N’ajoutant rien, elle passa devant les militaires qui sans sourciller lui remirent téléphones portables, montres connectées, paquet de cigarettes. Le grand civil s’exécuta aussi juste devant lui. Vincent, dégoûté, déposa dans le sac son téléphone et sa batterie de secours. De toute façon il n’avait pas de forfait international !

Le sac fut déposé dans une boîte dans le coin du bâtiment.

La commandante reprit,

— Direction le gros Airbus, nous accompagnons une mission prévue depuis longtemps, nous ne manquerons pas de place au moins et il est beaucoup plus confortable que les autres. C’est parti !

Il avait en effet été décidé, afin d’éviter qu’« amis » ou ennemis ne découvrent la destination trop tôt, que cinq vols longue distance partiraient au même moment pour les quatre coins de la planète, certains pour un trajet utile d’autres moins.

L’avion était effectivement massif un A340, ce n’était pas un de ces avions à hélices, il était rapide, fiable, peut sensible aux turbulences vue son envergure, il disposait d’un étrange appendice sous sa queue lui permettant de ravitailler en vol des appareils plus légers. Une autre équipe d’une dizaine de militaires était déjà installée à l’avant, le groupe se dirigea à l’opposé pour pouvoir discuter des détails de la mission sans oreilles indiscrètes.
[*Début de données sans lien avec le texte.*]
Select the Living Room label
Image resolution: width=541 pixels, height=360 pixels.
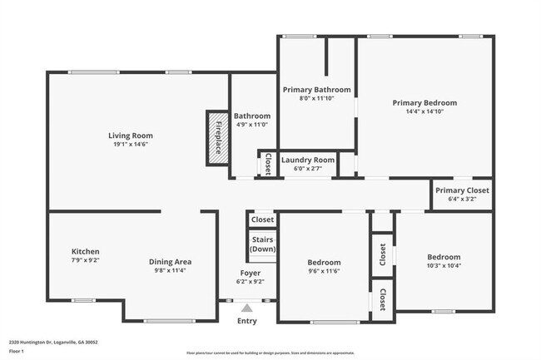131,136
Après le décollage, la commandante fit rassembler son groupe autour d’elle afin que tous puissent la comprendre.

— Nous sommes partis pour 10 à 11h de vol, nous allons en Guyane sur place, il fait environ trente degrés ressentis trente-huit. À l’arrivée nous serons héliportés par les équipes locales qui nous accompagneront au sol, dans la jungle, jusqu’à deux kilomètres de la cible. C’est une zone fièvre jaune, les civils et les Américains n’étant pas vaccinés, voici des bombes de répulsif à soixante pour cent de DEET, faite un test sur votre peau avant d’arriver. Il y en a assez pour tout le monde.

Tous rassemblé sur deux rangés de siège, Vincent était fasciné par le géant. Heureusement pour lui qu’il y avait le choix de la place. Il regarda ensuite les différentes personnes et un visage le troubla. Il ne l’avait pas encore remarqué, mais parmi les militaires il y avait une femme aux cheveux aussi courts que les hommes. Et ses yeux, sa bouche… une impression de déjà-vu. Il la trouvait belle, même sans cheveux.